Weakening the loft on the Jaws Full Toe to mimic his Jaws Forged sand wedge added the necessary bounce to bump Rahm’s previous lob wedge from the bag.
What happens when your driver cracks mere minutes before your tee time? If you’re Dustin Johnson, you carry on with a 5-wood that can still go 285 yards in the air. If only we were all so lucky.
Prior to putting a peg in the ground at Liberty National, Johnson noticed a crack on the face of his TaylorMade SIM driver that immediately knocked it out of commission. With only a TaylorMade SIM2 Max 3-wood (14.5 degrees) in his car, Johnson opened play with a 5-wood off the tee while the second fairway wood was being retrieved.
With the wind picking up during the round, even Johnson, one of the longest hitters on the PGA Tour, admitted there were a few holes where he felt like a mere mortal without his driver.

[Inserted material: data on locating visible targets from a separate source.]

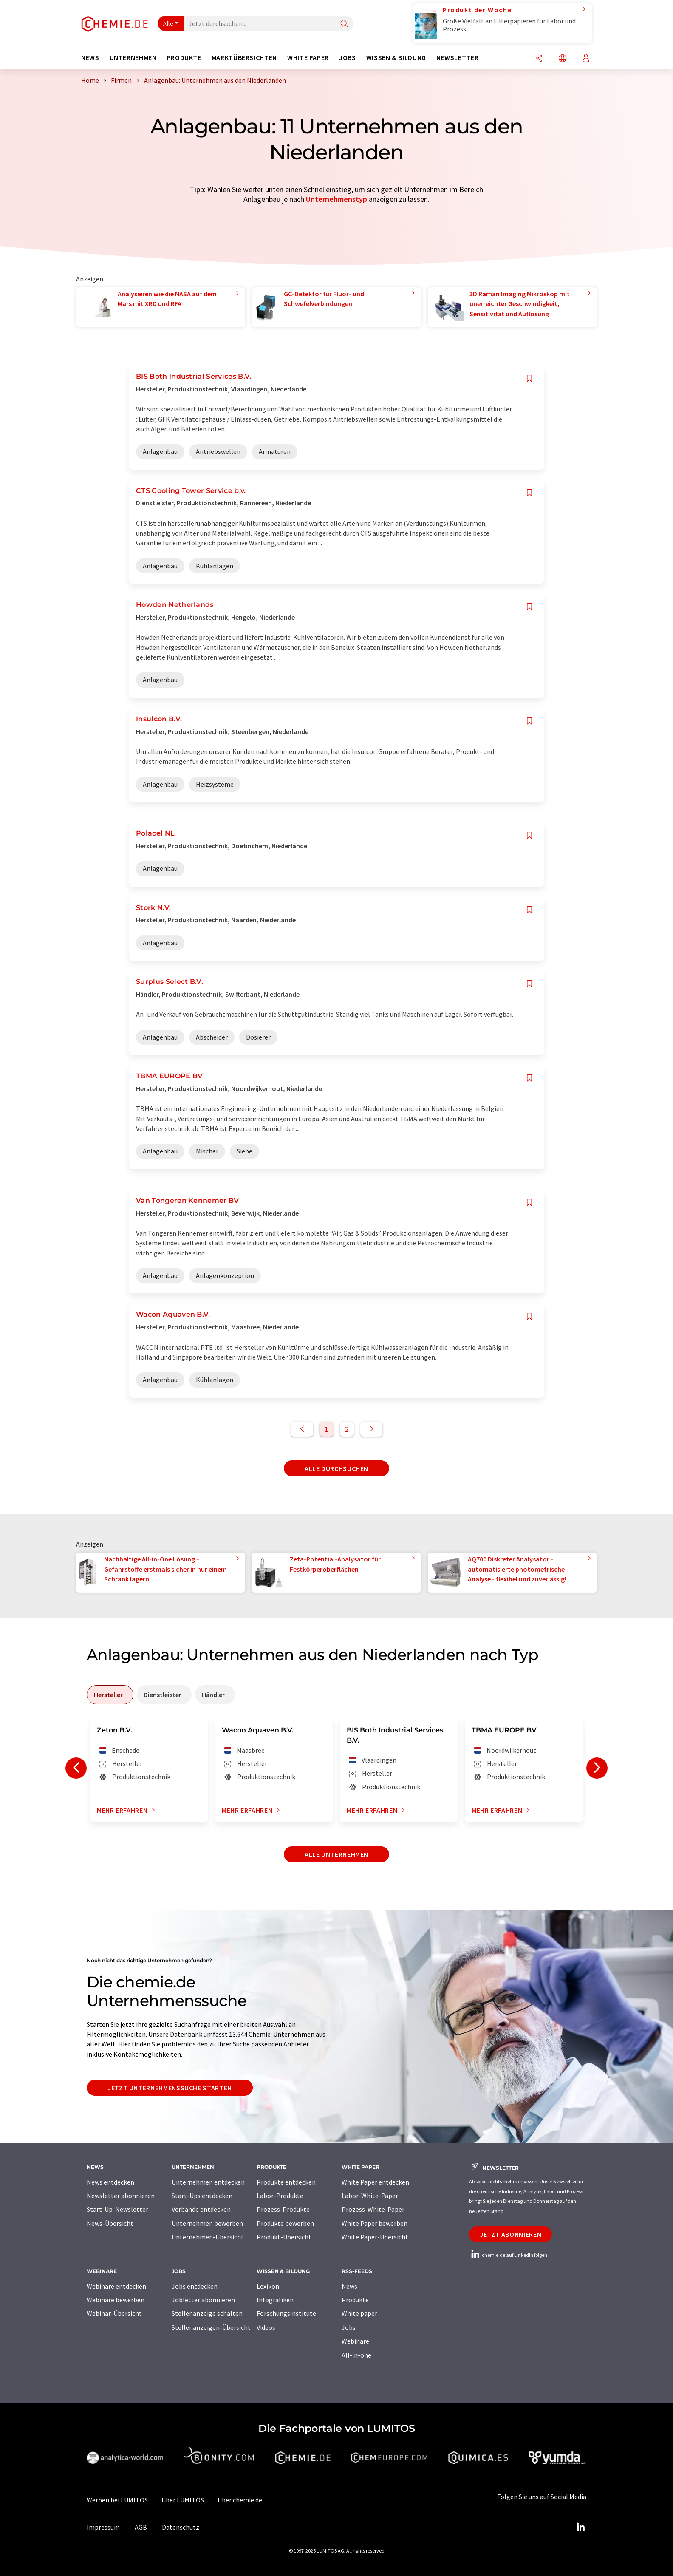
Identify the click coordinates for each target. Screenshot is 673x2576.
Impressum (103, 2527)
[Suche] (344, 24)
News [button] (90, 58)
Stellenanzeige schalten (207, 2313)
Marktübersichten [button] (244, 58)
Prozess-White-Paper (373, 2209)
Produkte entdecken (286, 2182)
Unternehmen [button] (133, 58)
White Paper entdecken (375, 2182)
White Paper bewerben (374, 2223)
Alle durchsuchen (336, 1468)
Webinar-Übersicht (114, 2313)
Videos (266, 2327)
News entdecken (110, 2182)
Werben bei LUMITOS (117, 2500)
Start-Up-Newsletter (117, 2209)
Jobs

“Especially into the wind, it’s a big difference,” he said. “Because I use my 3-wood for the 275 shot, but into the wind, obviously that comes way down, where driver I can still carry in the 290s to 300 into the wind.
Johnson eventually added a driver to the bag on Friday, but it’s worth noting he still ranked 53rd in driving distance (300 yards) on Thursday without a big stick. Asked what he’d say to the other 70-plus players behind him in the statistical category who had a driver at their disposal, Johnson shrugged.
“I don’t know, you can ask them that,” he said.
To state Anna Nordqvist was dialed in with her irons at the Women’s Open Championship would be a massive understatement. The Swede hit 79 percent of her greens in regulation at Carnoustie en route to winning her third major title. Even more impressive? She missed just four greens over the weekend. Nordqvist switched to Titleist’s T100 irons last month at the LPGA’s Volunteers of America Classic, where she worked with Titleist fitter Scott Kraul to test the new version against the previous generation.
Testing revealed a slightly higher launch and steeper descent angle, which improved performance in the 5- and 6-iron. Nordqvist also highlighted the improved feel and turf interaction as reasons for making the switch prior to the Women’s Open Championship.
Quick-hitters: Rory McIlroy broke in three TaylorMade MG3 (46, 56 and 58-08LB degrees) wedges. … Srixon unveiled a yellow-and-white version of its Divide design on the Z-Star XV. … Sergio Garcia added a TaylorMade Spider X Hydro Blast mallet. … Anna Nordqvist moved from Titleist’s TSi2 driver (10 degrees; Project X HZRDUS Smoke Black RDX 60 shaft) into a TSi3 (10 degrees; Fujikura Ventus Red 6S) after noticing faster ball speeds and a more consistent flight that allowed her to control trajectory at Carnoustie. … Dustin Johnson switched back to his TaylorMade Spider Limited Itsy Bitsy.